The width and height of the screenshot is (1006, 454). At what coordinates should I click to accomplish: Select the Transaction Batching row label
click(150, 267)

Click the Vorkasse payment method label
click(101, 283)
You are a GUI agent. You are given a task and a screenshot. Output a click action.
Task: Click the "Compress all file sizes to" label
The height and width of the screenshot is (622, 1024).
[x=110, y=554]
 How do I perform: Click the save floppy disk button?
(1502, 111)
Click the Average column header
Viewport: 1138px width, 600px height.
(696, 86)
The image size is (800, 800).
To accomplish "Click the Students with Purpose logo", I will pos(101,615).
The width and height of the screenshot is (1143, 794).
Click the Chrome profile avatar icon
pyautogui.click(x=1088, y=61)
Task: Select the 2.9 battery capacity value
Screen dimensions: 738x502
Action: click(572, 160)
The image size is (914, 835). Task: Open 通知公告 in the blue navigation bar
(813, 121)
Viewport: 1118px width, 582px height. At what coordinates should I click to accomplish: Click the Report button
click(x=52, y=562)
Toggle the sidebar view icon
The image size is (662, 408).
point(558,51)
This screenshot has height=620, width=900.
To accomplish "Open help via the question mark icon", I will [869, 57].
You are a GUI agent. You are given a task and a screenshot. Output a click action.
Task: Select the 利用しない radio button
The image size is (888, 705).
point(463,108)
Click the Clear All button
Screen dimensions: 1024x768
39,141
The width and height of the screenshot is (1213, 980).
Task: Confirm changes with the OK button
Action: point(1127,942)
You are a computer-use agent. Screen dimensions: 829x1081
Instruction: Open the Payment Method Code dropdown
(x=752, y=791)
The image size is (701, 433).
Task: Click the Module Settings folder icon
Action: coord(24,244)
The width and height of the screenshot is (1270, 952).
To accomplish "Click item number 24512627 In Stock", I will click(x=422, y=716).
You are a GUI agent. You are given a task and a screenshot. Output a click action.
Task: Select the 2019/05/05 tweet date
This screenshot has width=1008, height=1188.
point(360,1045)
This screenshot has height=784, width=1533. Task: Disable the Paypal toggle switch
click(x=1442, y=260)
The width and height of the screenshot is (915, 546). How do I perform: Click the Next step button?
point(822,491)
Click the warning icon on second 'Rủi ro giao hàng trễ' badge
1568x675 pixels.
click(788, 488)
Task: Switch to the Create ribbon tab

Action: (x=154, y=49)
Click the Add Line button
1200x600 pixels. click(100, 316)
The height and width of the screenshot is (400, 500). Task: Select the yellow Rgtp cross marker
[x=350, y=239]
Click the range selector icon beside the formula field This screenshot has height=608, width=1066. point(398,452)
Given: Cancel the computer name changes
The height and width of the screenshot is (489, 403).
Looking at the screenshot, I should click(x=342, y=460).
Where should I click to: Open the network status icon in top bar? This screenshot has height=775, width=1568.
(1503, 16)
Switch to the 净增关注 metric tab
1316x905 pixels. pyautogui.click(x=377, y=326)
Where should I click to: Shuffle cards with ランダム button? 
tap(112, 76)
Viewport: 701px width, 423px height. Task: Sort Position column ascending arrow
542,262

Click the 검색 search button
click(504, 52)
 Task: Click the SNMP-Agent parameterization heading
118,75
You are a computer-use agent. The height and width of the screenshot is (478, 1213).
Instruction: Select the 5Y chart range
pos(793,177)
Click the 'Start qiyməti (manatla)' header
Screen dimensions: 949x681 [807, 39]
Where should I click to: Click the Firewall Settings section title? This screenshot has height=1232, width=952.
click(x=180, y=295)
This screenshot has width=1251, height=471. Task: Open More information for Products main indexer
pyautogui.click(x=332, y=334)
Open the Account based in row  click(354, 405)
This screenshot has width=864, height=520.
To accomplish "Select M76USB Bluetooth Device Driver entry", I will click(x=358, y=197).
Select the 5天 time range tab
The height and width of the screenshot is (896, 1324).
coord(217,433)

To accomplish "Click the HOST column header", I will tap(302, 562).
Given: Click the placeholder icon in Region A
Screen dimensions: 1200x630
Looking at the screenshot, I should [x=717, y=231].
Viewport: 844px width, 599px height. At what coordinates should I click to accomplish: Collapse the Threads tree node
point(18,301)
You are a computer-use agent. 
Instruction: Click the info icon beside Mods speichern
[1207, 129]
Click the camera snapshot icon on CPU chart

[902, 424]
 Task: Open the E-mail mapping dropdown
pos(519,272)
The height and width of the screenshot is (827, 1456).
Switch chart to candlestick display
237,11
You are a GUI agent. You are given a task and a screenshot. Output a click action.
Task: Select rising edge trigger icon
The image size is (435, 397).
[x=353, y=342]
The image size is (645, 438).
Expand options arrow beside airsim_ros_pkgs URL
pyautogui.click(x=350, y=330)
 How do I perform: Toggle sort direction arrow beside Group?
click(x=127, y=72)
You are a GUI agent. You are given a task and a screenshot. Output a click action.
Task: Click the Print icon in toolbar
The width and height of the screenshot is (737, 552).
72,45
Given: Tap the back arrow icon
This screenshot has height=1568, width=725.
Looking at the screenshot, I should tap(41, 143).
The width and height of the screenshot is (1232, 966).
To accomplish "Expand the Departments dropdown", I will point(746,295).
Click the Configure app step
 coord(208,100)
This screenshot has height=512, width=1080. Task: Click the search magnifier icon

================

## Problem details
Take each line of the material that contains the word "will" and list it.

## Your response
To accomplish "Click the Students with Purpose logo", I will pos(101,615).
To accomplish "Open help via the question mark icon", I will [869, 57].
To accomplish "Click item number 24512627 In Stock", I will click(x=422, y=716).
To accomplish "Select M76USB Bluetooth Device Driver entry", I will click(x=358, y=197).
To accomplish "Click the HOST column header", I will tap(302, 562).
To accomplish "Expand the Departments dropdown", I will point(746,295).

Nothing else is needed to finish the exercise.